I have an NSMutableAttributedString such as \"Bob liked your picture\".
I\'m wondering if I can add two different tap events to \"Bob\" and \"picture\". Ideally, tap
You can achieve this by using CoreText to implement a method that will retrieve the index of the character the user selected / touched. First, using CoreText, draw your attributed string in a custom UIView
sub class. An example overridden drawRect:
method:
- (void) drawRect:(CGRect)rect
{
// Flip the coordinate system as CoreText's origin starts in the lower left corner
CGContextRef context = UIGraphicsGetCurrentContext();
CGContextTranslateCTM(context, 0.0f, self.bounds.size.height);
CGContextScaleCTM(context, 1.0f, -1.0f);
UIBezierPath *path = [UIBezierPath bezierPathWithRect:self.bounds];
CTFramesetterRef frameSetter = CTFramesetterCreateWithAttributedString((__bridge CFAttributedStringRef)(_attributedString));
if(textFrame != nil) {
CFRelease(textFrame);
}
// Keep the text frame around.
textFrame = CTFramesetterCreateFrame(frameSetter, CFRangeMake(0, 0), path.CGPath, NULL);
CFRetain(textFrame);
CTFrameDraw(textFrame, context);
}
Secondly, create a method that interrogates the text to find the character index for a given point:
- (int) indexAtPoint:(CGPoint)point
{
// Flip the point because the coordinate system is flipped.

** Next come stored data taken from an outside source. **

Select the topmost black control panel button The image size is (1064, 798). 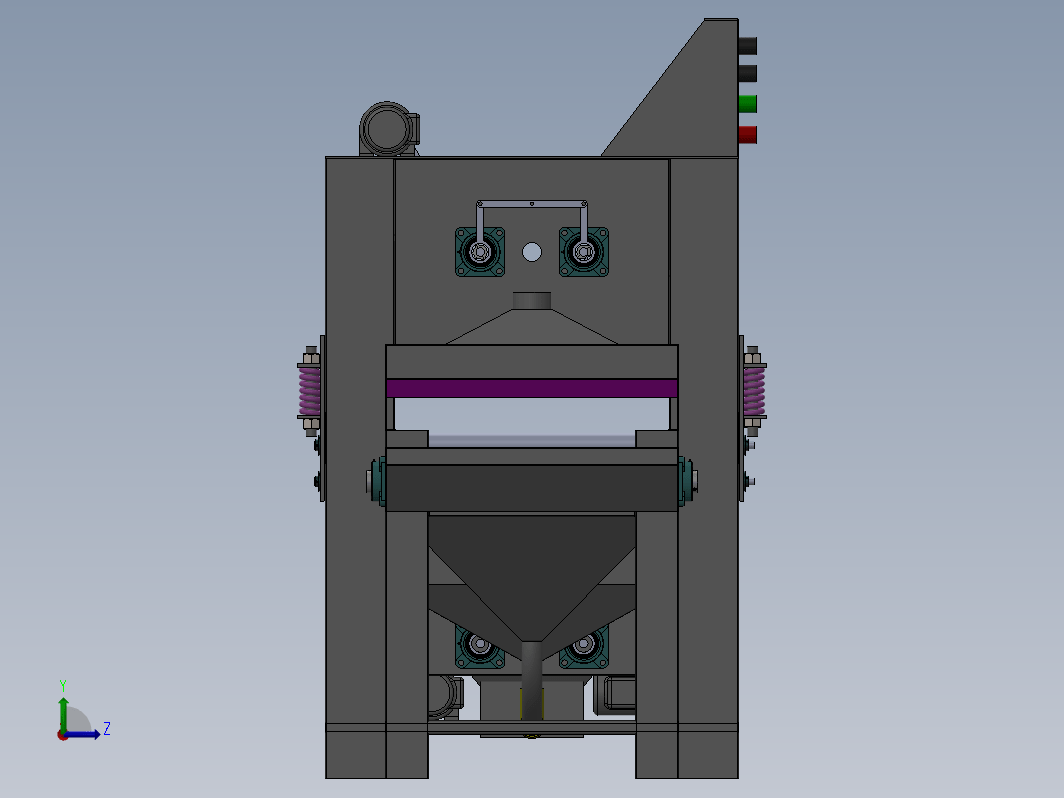747,46
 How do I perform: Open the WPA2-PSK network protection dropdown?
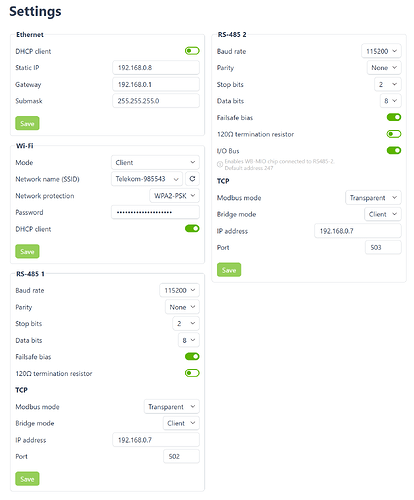click(x=174, y=196)
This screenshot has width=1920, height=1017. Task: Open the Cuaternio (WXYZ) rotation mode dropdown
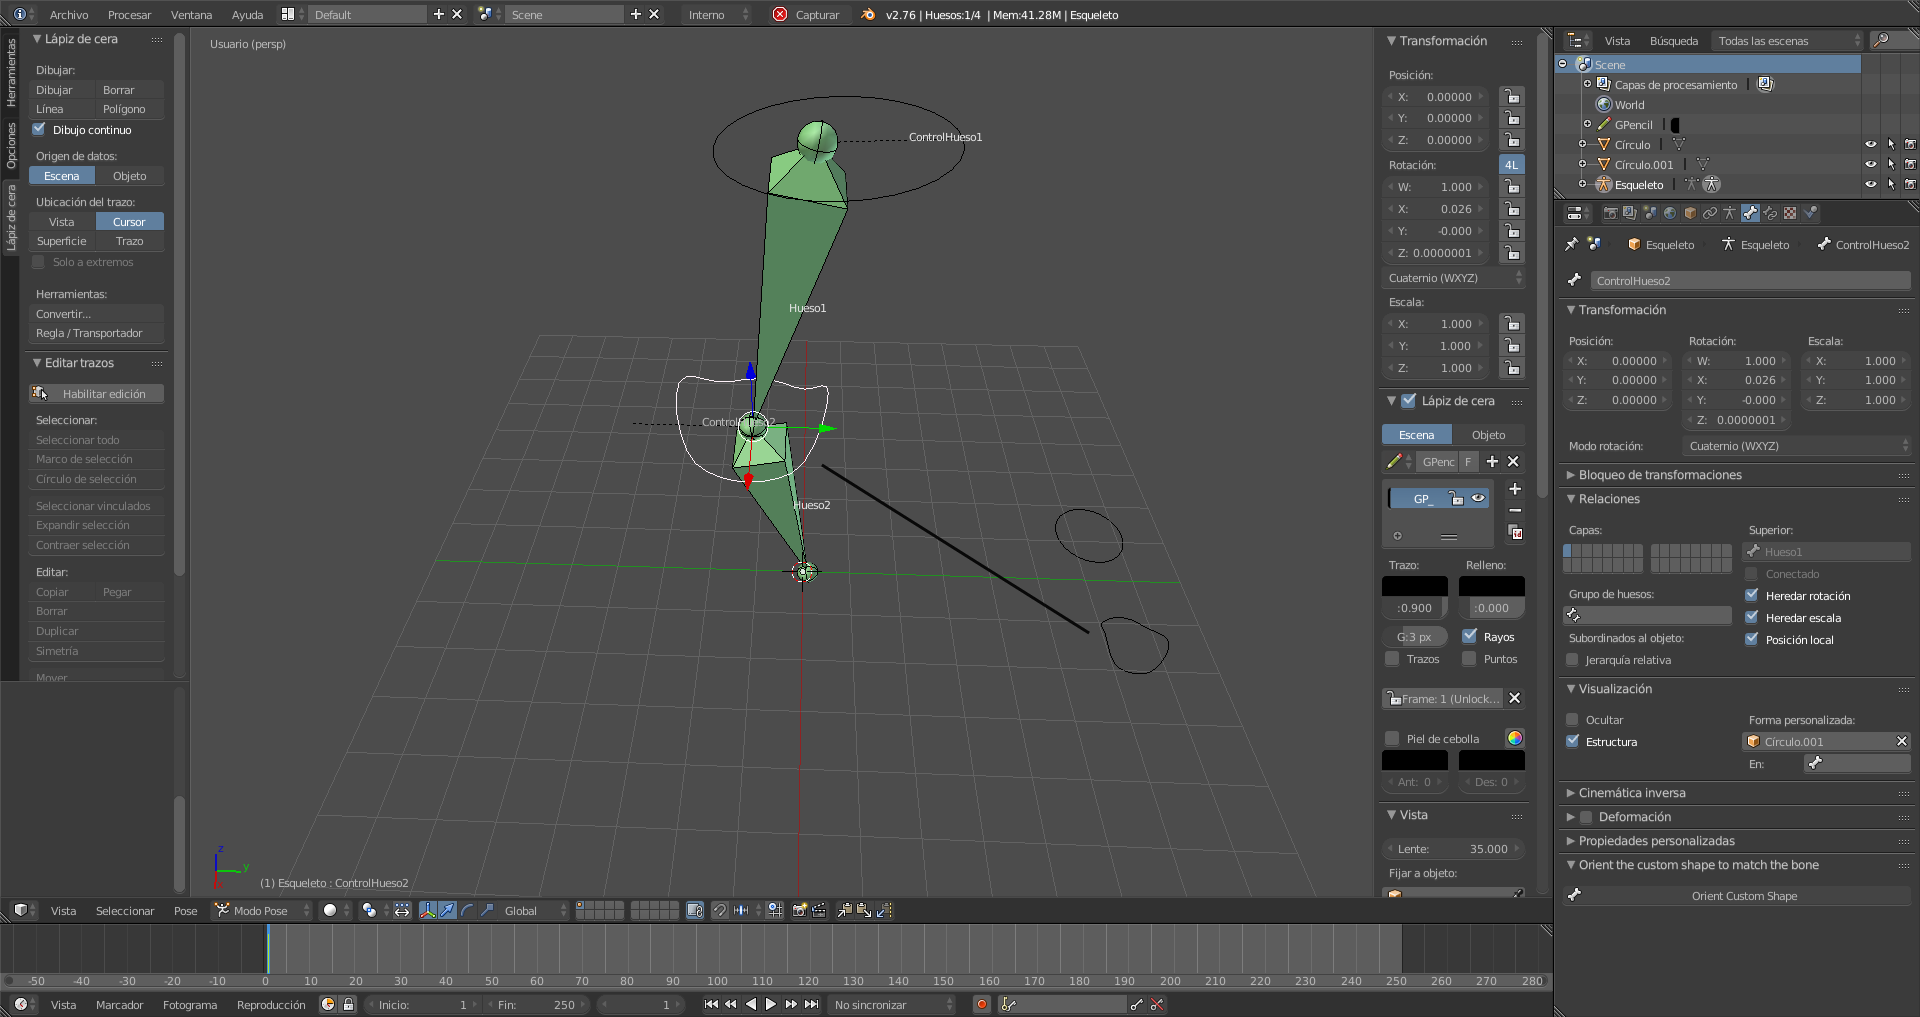1798,446
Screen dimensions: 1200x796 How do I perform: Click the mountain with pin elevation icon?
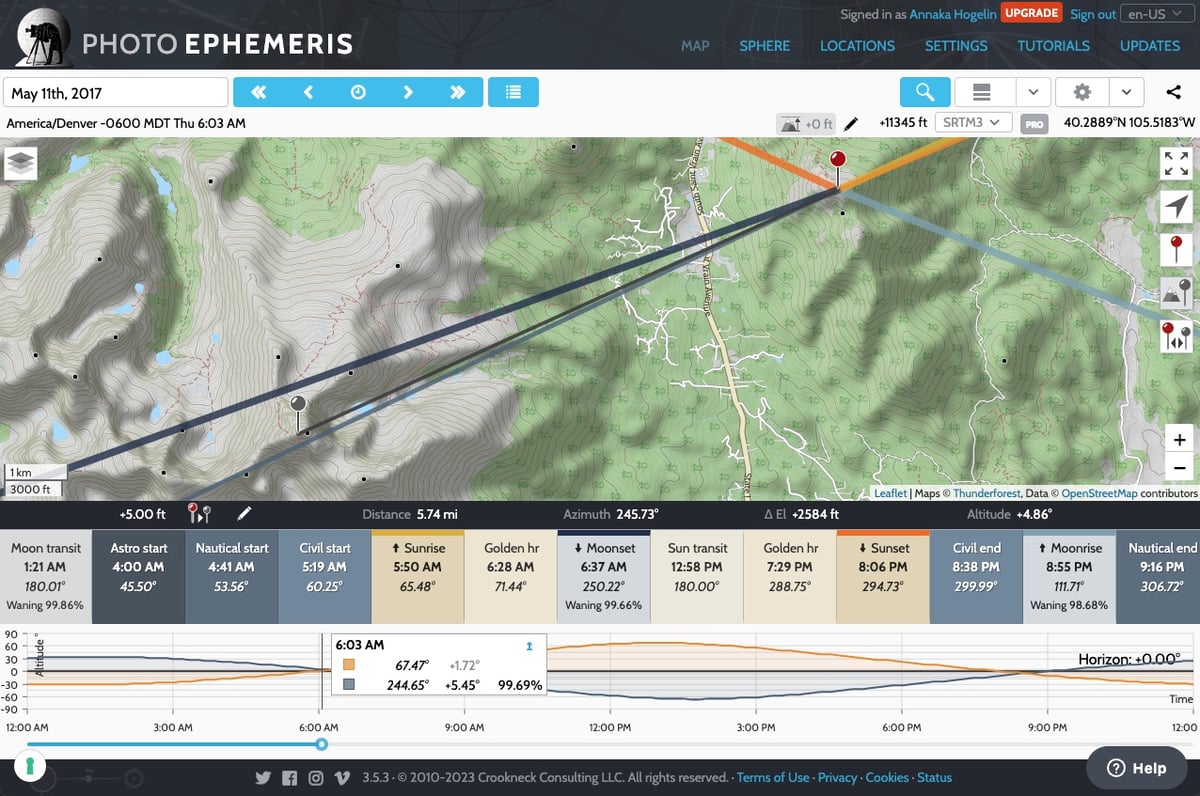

point = CGPointMake(point.x, CGRectGetMaxY(self.bounds) - point.y);
NSArray *lines = (__bridge NSArray *) (CTFrameGetLines(textFrame));
CGPoint origins[lines.count];
CTFrameGetLineOrigins(textFrame, CFRangeMake(0, lines.count), origins);
for(int i = 0; i < lines.count; i++) {
if(point.y > origins[i].y) {
CTLineRef line = (__bridge CTLineRef)([lines objectAtIndex:i]);
return CTLineGetStringIndexForPosition(line, point);
}
}
return 0;
}
Lastly, you can override the touchesBegan:withEvent:
method to get the location of where the user touched and convert that into a character index or range:
- (void) touchesBegan:(NSSet *)touches withEvent:(UIEvent *)event
{
UITouch *t = [touches anyObject];
CGPoint tp = [t locationInView:self];
int index = [self indexAtPoint:tp];
NSLog(@"Character touched : %d", index);
}
Be sure to include CoreText into your project and clean up any resources (like text frames) you keep around as that memory is not managed by ARC.
The way I would handle it is using a standard NSString
in a UITextView
. Then taking advantage of the UITextInput
protocol method firstRectForRange:
. Then you could easily overlay an invisible UIButton
in that rect and handle the action you'd like to take.